The biosynthesis of N-glycoloylneuraminic acid occurs by hydroxylation of the CMP-glycoside of N-acetylneuraminic acid

Abstract

The biosynthesis of N-glycoloylneuraminic acid in fractionated porcine submandibular glands was investigated. The following substrates: [3H]N-acetylmannosamine, free [14C]N-acetylneuraminic acid, CMP-[14C]N-acetylneuraminic acid, [14C]N-acetylneuraminic acid linked alpha(2----3) to galactose residues, or alpha(2----6) to Gal-beta(1----4)-GlcNAc residues of porcine submandibular mucin and [14C]N-acetylneuraminic acid linked alpha(2----6) to GalNAc residues of ovine submandibular gland mucin were incubated, in the presence of cofactors, with the soluble protein, heavy membrane and microsomal fractions of porcine submandibular glands.
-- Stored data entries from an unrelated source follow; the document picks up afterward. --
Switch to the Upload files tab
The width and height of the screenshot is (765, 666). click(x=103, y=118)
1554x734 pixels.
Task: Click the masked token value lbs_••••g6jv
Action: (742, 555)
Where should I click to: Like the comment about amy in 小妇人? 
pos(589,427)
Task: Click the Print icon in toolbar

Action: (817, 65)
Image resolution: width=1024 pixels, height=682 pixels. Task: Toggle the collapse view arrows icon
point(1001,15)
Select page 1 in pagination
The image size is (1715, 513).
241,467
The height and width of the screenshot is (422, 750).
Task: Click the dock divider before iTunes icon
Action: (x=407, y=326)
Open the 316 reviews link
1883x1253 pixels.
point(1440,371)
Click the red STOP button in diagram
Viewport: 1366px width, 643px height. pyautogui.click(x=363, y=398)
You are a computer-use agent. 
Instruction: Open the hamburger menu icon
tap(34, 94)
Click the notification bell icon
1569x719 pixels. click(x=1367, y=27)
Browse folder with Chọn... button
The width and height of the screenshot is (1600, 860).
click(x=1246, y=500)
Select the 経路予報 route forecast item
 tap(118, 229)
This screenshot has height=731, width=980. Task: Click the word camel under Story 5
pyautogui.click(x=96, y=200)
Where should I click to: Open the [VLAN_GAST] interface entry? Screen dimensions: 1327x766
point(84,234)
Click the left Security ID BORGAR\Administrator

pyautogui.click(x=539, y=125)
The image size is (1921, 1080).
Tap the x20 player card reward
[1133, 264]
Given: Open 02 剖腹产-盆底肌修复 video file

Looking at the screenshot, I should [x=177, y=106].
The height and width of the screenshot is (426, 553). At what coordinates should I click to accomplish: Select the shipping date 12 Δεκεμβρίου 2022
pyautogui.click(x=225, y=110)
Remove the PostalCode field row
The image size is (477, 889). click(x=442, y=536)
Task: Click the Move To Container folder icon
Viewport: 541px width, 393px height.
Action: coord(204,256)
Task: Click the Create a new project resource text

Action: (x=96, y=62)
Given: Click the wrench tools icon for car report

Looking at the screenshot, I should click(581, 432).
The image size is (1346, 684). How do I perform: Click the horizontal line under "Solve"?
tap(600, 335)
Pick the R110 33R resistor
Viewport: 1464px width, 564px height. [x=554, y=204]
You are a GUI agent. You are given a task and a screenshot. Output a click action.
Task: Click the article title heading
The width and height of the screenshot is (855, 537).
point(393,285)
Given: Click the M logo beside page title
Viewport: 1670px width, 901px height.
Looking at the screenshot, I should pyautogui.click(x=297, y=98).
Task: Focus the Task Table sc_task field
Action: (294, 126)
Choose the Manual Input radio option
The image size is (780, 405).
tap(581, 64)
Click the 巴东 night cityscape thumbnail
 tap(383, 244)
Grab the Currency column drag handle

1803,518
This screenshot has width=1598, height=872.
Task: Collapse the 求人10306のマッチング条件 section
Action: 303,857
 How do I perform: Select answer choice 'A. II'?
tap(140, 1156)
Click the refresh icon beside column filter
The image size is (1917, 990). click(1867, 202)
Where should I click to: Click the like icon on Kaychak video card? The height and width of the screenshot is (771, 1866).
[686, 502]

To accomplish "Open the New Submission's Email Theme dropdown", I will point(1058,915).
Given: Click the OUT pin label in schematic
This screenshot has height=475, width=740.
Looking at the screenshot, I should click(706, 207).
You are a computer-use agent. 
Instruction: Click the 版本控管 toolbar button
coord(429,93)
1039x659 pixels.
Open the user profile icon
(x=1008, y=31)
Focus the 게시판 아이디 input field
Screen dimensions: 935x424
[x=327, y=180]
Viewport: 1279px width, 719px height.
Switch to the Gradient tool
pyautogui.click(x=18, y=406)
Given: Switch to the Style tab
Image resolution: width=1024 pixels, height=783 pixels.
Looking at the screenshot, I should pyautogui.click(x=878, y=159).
Radio thin-layer chromatographic analysis revealed that only one substrate, CMP-[14C]N-acetylneuraminic acid, was hydroxylated. The product was identified as CMP-[14C]N-glycoloylneuraminic acid by (i) co-chromatography with non-radioactive CMP-N-glycoloylneuraminic acid standard, (ii) acid hydrolysis to free [14C]N-glycoloylneuraminic acid, (iii) alkaline hydrolysis to yield N-glycoloylneuraminic acid and 2-deoxy-2,3-didehydro-N-glycoloylneuraminic acid and (iv) transfer of [14C]N-glycoloylneuraminic acid to asialo-fetuin by sialyltransferase. 85% of CMP-N-acetylneuraminic acid hydroxylase activity was present in the soluble protein fraction, with small amounts of activity in the two particulate fractions. The CMP-N-acetylneuraminic acid hydroxylase in the soluble protein fraction had an absolute requirement for Fe2+ ions and a reducing cofactor. NADPH and NADH were by far the most effective cofactors, smaller amounts of hydroxylation could, however, be supported by ascorbic acid and 6,7-dimethyl-5,6,7,8-tetrahydrobiopterin.